The lawyer for the family of two of the eight people killed in the horrific crash on New York's Taconic State Parkway "categorically" rejected the idea that the fatal crash was caused by a stroke-like attack or other medical emergency suffered by the wrong-way driver, Diane Schuler.
"This is a killing. Don't call it an accident," Irving Anolik, attorney for the Bastardi family who lost a father and son in the wreck, told "Good Morning America." Anolik said that any medical condition theories are "at war with the autopsy report, with the blood analysis, with the whole panorama of things that surround this killing."
With five children in her car, police say Schuler drove nearly two miles into oncoming traffic on the Taconic until she slammed head-on into an SUV carrying Guy Bastardi, his father Michael Bastardi as well as family friend Daniel Longo. All three men were killed along with Schuler, her 2-year-old daughter and three nieces, none of whom were over 9 years old. The sole survivor of the July 26 crash, Schuler's 5-year-old son, was released from the hospital Monday.
According to autopsy and toxicology reports, Schuler had been driving with more than twice the legal limit of alcohol in her system -- about 10 drinks were in her stomach -- and had traces of marijuana in her system. A vodka bottle was found at the crash site. Following the reports, Schuler's husband, Daniel Schuler, spoke out, claiming his wife was not a drinker and had left the campground where the roadtrip started completely sober.
"I don't say that the report is accurate or not accurate," the Schuler's lawyer, Dominic Barbara, told "Good Morning America's" Chris Cuomo last week referring to the toxicology report. "What I say is that none of this case is logical."
"Something medical had to have happened," Barbara said in press conference last week.
Barbara pinned the crash on a stroke caused by an underlying diabetes condition.
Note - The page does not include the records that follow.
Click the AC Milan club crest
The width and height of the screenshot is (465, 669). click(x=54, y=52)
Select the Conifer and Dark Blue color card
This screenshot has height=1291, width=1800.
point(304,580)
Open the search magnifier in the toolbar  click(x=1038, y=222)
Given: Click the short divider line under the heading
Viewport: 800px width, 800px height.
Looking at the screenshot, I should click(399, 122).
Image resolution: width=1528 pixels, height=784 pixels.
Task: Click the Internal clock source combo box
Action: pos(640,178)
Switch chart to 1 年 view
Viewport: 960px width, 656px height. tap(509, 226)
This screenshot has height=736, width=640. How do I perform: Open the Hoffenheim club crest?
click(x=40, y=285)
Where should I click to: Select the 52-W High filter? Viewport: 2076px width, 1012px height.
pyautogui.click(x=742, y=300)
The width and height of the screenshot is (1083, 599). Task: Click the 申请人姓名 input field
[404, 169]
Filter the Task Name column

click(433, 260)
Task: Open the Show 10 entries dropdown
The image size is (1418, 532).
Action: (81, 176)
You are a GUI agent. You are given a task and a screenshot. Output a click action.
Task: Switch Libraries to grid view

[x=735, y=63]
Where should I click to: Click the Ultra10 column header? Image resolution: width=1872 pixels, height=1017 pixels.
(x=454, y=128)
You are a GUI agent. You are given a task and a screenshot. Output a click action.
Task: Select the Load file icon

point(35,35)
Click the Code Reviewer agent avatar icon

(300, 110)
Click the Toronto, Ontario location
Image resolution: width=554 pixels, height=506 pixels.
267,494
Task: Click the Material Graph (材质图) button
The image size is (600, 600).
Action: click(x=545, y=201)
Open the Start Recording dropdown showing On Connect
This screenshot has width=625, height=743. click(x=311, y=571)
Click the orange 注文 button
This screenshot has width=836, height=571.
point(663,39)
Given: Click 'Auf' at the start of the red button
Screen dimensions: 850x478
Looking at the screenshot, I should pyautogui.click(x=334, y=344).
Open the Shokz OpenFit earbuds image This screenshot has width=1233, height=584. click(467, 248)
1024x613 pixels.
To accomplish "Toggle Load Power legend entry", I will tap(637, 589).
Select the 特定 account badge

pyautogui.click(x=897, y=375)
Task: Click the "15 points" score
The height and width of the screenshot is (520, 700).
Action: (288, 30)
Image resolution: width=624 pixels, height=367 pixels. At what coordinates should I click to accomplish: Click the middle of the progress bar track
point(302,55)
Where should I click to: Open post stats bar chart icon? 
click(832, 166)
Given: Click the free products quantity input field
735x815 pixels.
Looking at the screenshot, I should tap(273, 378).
Since, Barbara and Daniel Schuler have said its possible Diane Schuler suffered a transient ischemic attack, or TIA, a mild stroke-like condition that can cause disorientation. Experts told ABCNews.com such an attack is unlikely.
"This is not typical presentation for TIAs," Dr. Larry Goldstein, director of the Center for Cerebrovascular Disease at Duke University said. "There are many, many other potential causes to have an alteration of behavior. TIA would not be in my top three causes."
"Everything is possible, but [TIA's are] less likely, as they are brief," Dr. Pierre Fayad, director of the Stroke Center at the University of Nebraska Medical Center said.
The Bastardi family is "not coping ... well," Anolik said.
"But they're keeping a stiff upper lip when they have to meet people. You wouldn't believe they were so saddened. But I know so well and have seen them under all circumstances ... they're traumatized," he said.
The Bastardis reportedly accepted an invitation by the Hances, the family of the three little girls killed in the crash, to grieve together, New York's The Journal News reported.